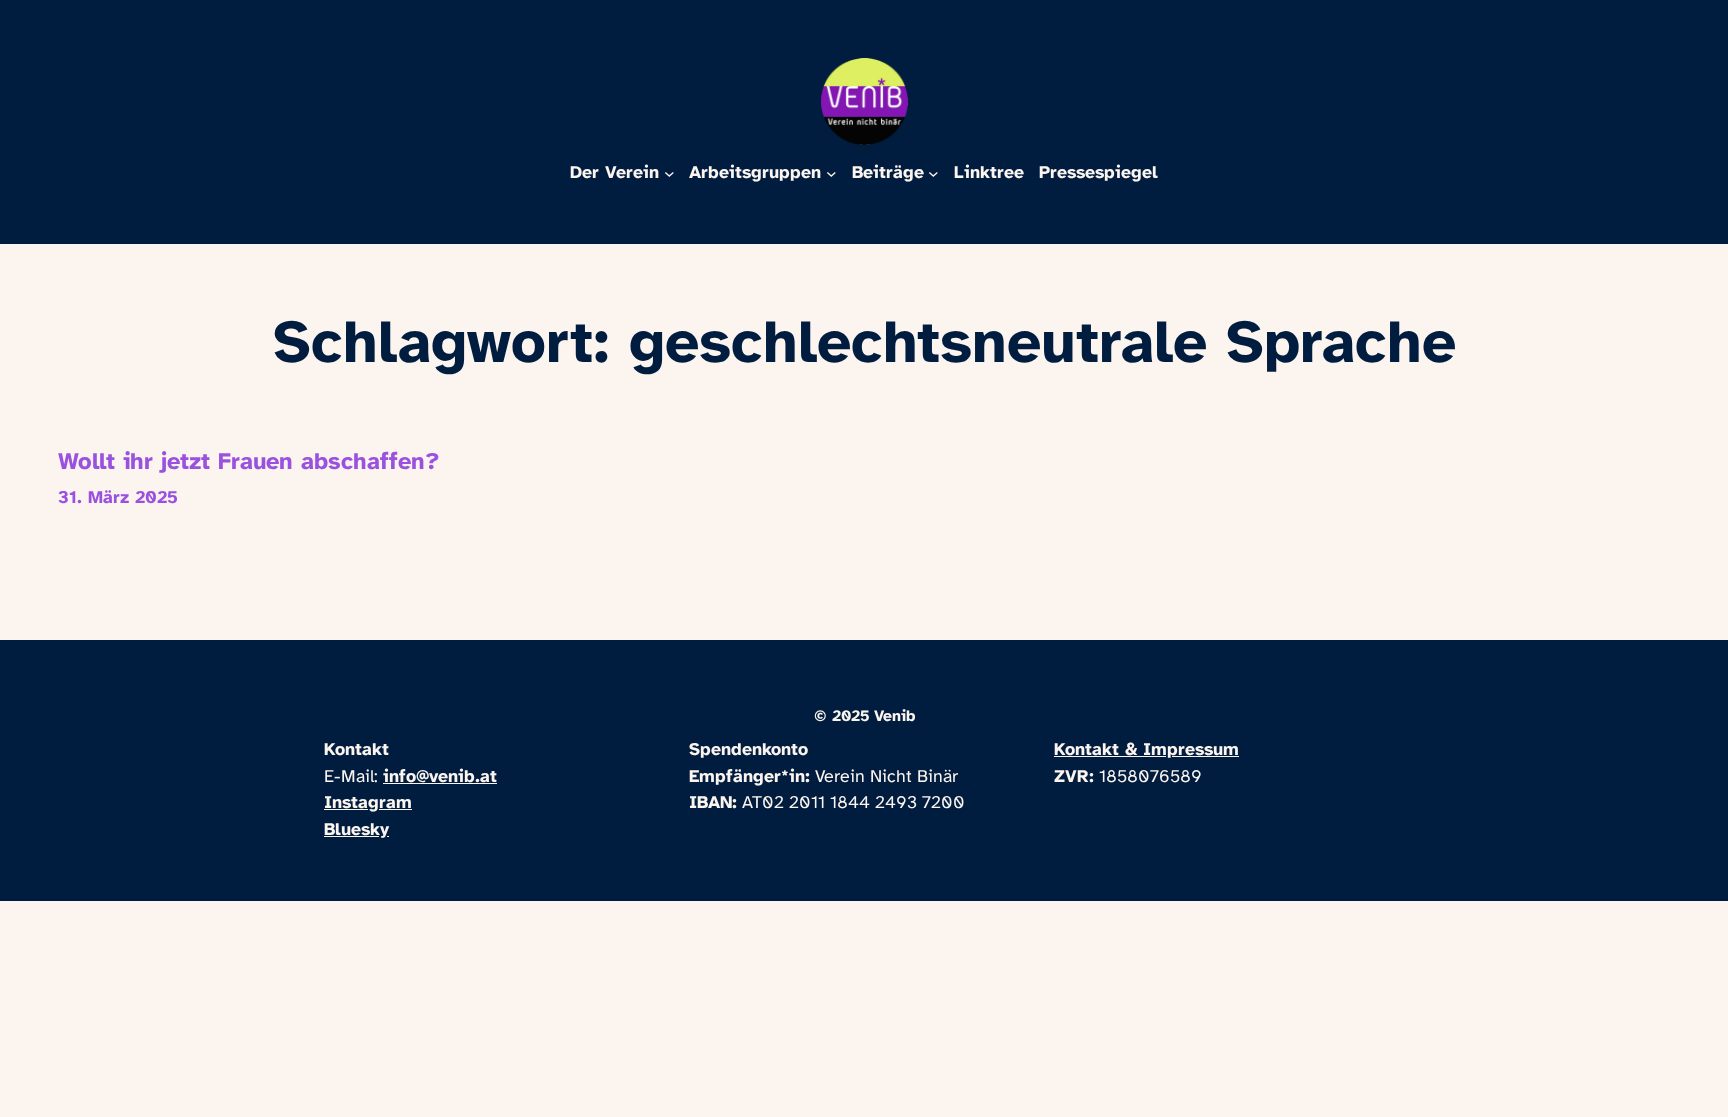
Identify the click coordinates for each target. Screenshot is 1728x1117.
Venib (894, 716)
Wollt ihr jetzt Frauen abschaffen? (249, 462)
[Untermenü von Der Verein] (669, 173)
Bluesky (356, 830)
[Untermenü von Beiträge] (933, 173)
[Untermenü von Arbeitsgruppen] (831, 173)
----
* What is needed *
Return each entry exactly as it stands above, apart from any images.

* Response to the task *
Identify the click coordinates for each target. Screenshot is 1728x1117.
Venib (894, 716)
Wollt ihr jetzt Frauen abschaffen? (249, 462)
[Untermenü von Der Verein] (669, 173)
Bluesky (356, 830)
[Untermenü von Beiträge] (933, 173)
[Untermenü von Arbeitsgruppen] (831, 173)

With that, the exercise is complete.